> **Exploración del material**:
A) De acuerdo con el texto sobre el libro de Jueces, ¿por qué se encendió la ira de YHVH contra Israel? Responda en una o dos oraciones.
B) Prosiga el texto sobre el libro de Jueces a partir de su última oración.

> **Texto de referencia**:
Jueces es el libro de la sociedad extraviada, en la que “cada uno hacía lo que le parecía bien” y en la que todo acababa muy mal hasta que se volvía clamando a Dios.
El final del libro de Josué dejaba establecido en la Tierra prometida a Israel. Sin embargo, tras la muerte de Josué la trayectoria de los israelitas distó mucho de ser ejemplar.
De hecho, la dinámica histórica establecida por el libro se percibe claramente en la fórmula “hicieron, por lo tanto, los hijos de Israel lo malo ante los ojos de YHVH y olvidaron a YHVH su Dios y sirvieron a los baales y a las imágenes de Asera. Y la ira de YHVH se encendió contra Israel, y los entregó en manos de…” (Jueces 3: 7-8) que con las variaciones de cada ocasión aparece en 4: 1-2 o 6: 1.

> **Datos de origen**:

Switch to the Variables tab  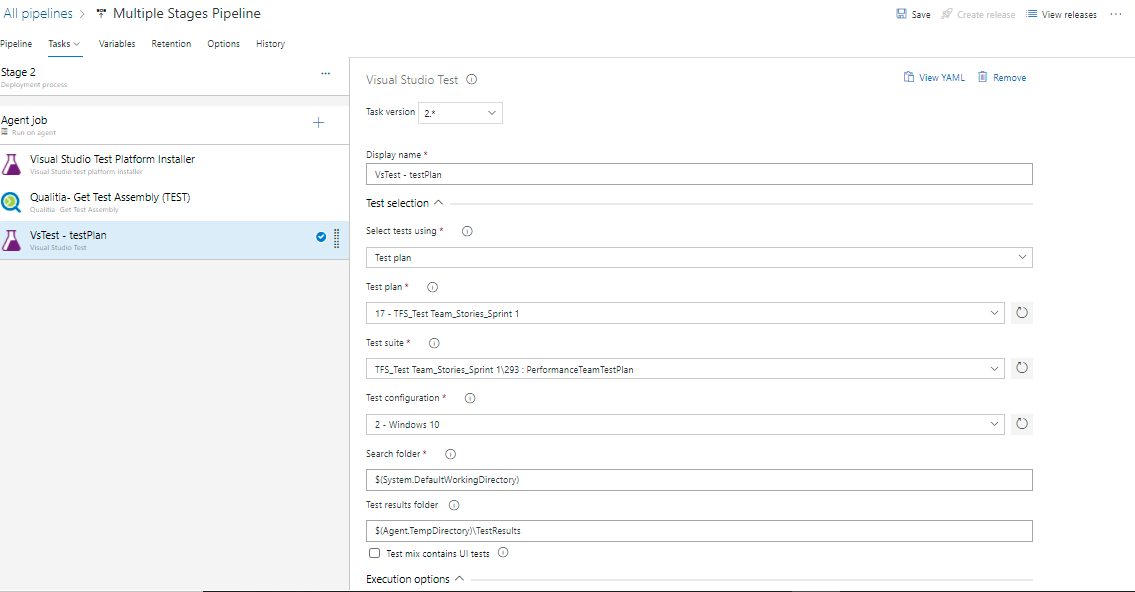117,44
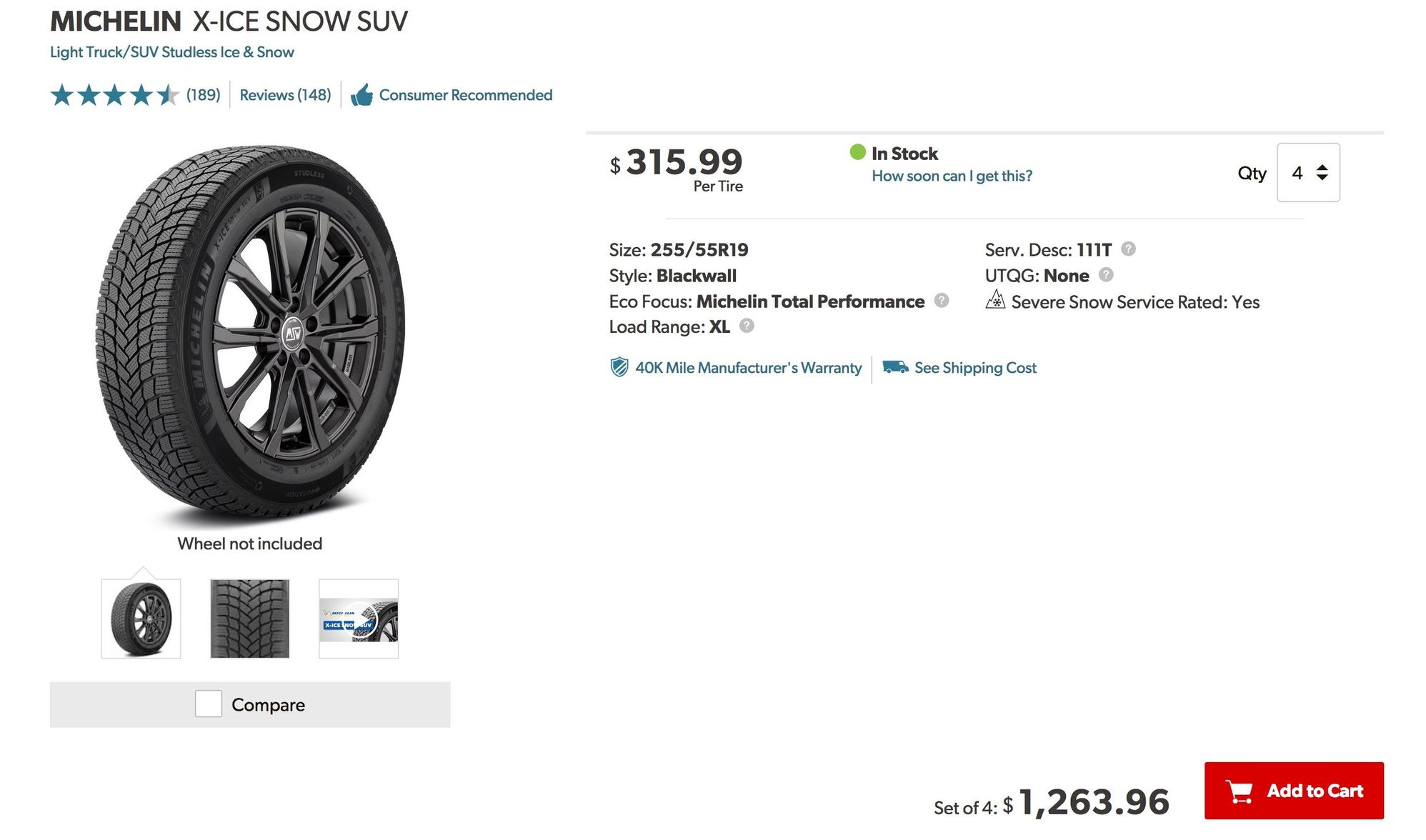Click the UTQG help question icon
This screenshot has height=840, width=1426.
coord(1106,275)
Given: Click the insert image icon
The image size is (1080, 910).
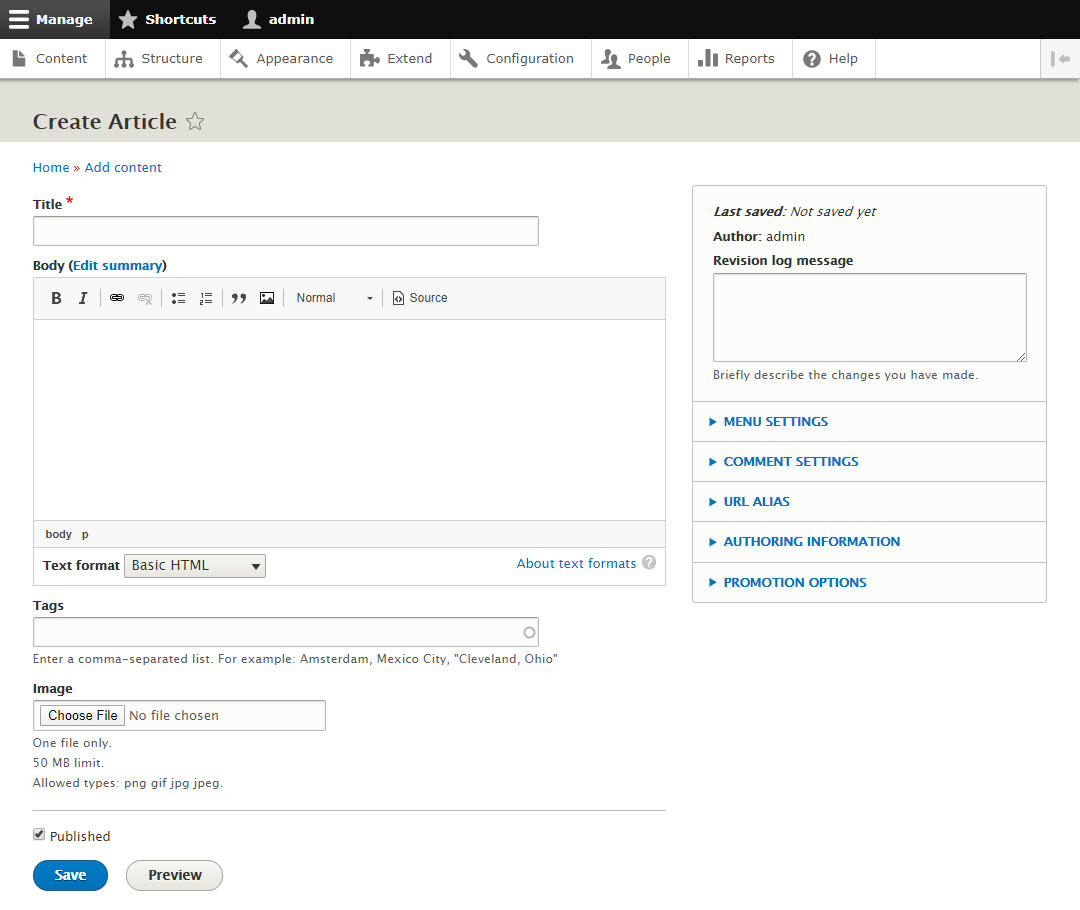Looking at the screenshot, I should click(x=267, y=298).
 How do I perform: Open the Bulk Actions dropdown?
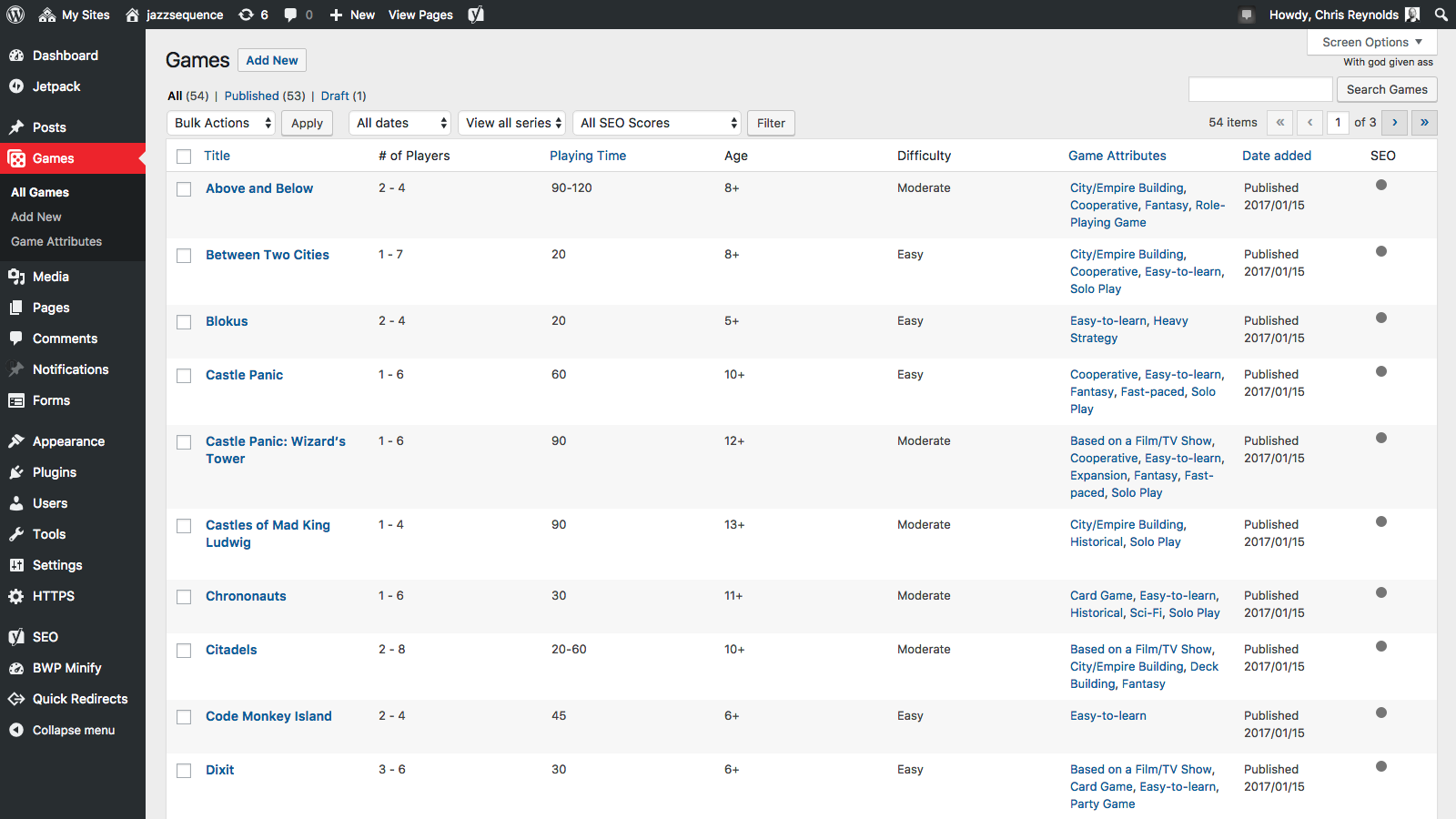(221, 123)
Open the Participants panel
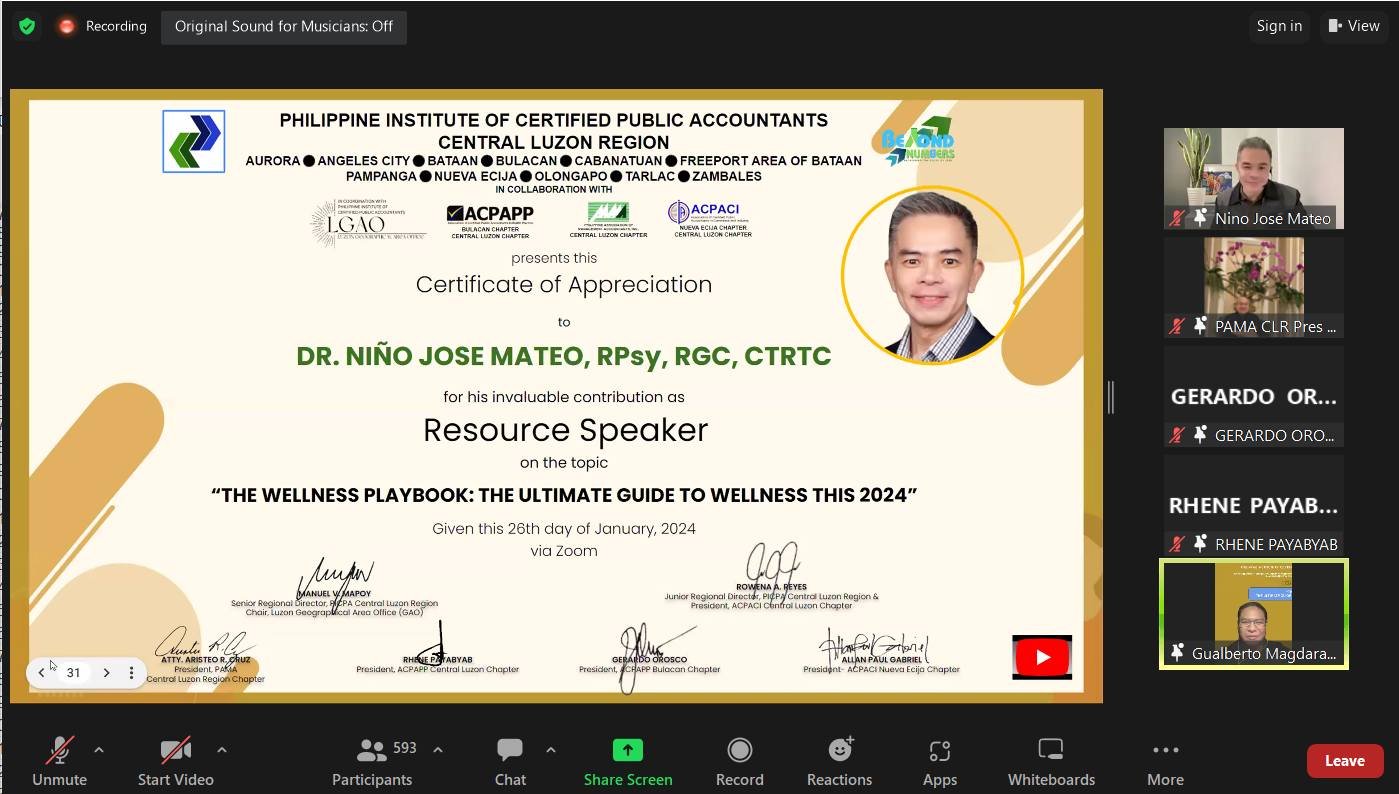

> **Solución de ejercicios**:
A) La ira de YHVH se encendió contra Israel porque los hijos de Israel hicieron lo malo ante sus ojos, lo olvidaron y sirvieron a los baales y a las imágenes de Asera.

B)
El pacto de Dios con Israel no era incondicional ni permitía a los israelitas hacer lo que buenamente deseaban. Por el contrario, arrojaba sobre ellos una gran responsabilidad. Si no se comportaban tal y como era digno del pueblo de Dios y, por ejemplo, se entregaban al culto a las imágenes sólo podían esperar que Dios los dejara a merced de los enemigos que los rodeaban.
Enfrentados con esas terribles crisis periódicas, los israelitas clamaban a Dios y entonces, sólo cuando se volvían hacia El, recibían la ayuda de un personaje concreto.
Este personaje en cuestión tenía una designación que resulta más que significativa. No era un rey, no era un caudillo, no era un dirigente. Era un juez y tiene lógica porque ninguna sociedad puede discurrir adecuadamente sin justicia y sólo alguien que en verdad aplica la justicia puede servir de baluarte de esa sociedad contra sus atacantes.
Jueces es un gran libro que, ciertamente, nos proporciona datos sobre el Israel posterior a Josué y anterior a la monarquía y que nos narra maravillosas historias que aún todavía pueden excitar nuestra imaginación.
Sin embargo, hay mucho más en sus líneas.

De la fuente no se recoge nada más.